In 2011, Nissan introduced Predictive Forward Warning Collision (PFWC) systems which brings automobile safety to a new level. The Infiniti Q-50 is the first vehicle in the U.S. Market as of 2013 with PFWC installed.

Nissan used the same radar-based sensor mounted in the front bumper. The question is, “How does the system detect two vehicles ahead?” The system is able to extend the radar’s range underneath the vehicle in front of the driver.

If the vehicle in front doesn’t brake in time to avoid an accident the system will alert the driver with an audible warning. If the driver ahead swerves out of the way the driver will get an audible and visual warning alerting the driver of an imminent collision which will tighten the seat belts.
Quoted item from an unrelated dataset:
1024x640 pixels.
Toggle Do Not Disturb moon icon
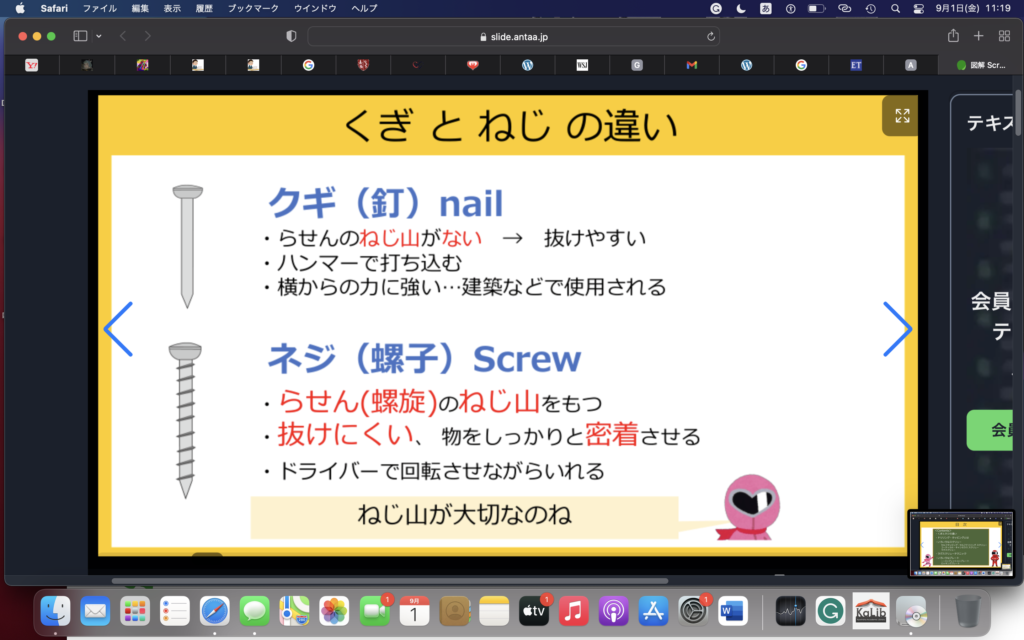[x=741, y=8]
Check out the video below to get a glimpse of Nissan’s new technology.

From trucks to passenger vehicles safety has been enhanced with state of the art technology to keep drivers safe on the roads. With such systems the safety rating of the vehicle is going to be higher which will help drivers save more on auto insurance. While many believe expensive cars cost more to insure this is not the case since insurance companies are going to use the safety rating.

If you want to buy an Infiniti Q-50, manufactured by Nissan, with a predictive forward collision warning system, the price tag may be hefty, however you will be driving one of the safest vehicles on the planet.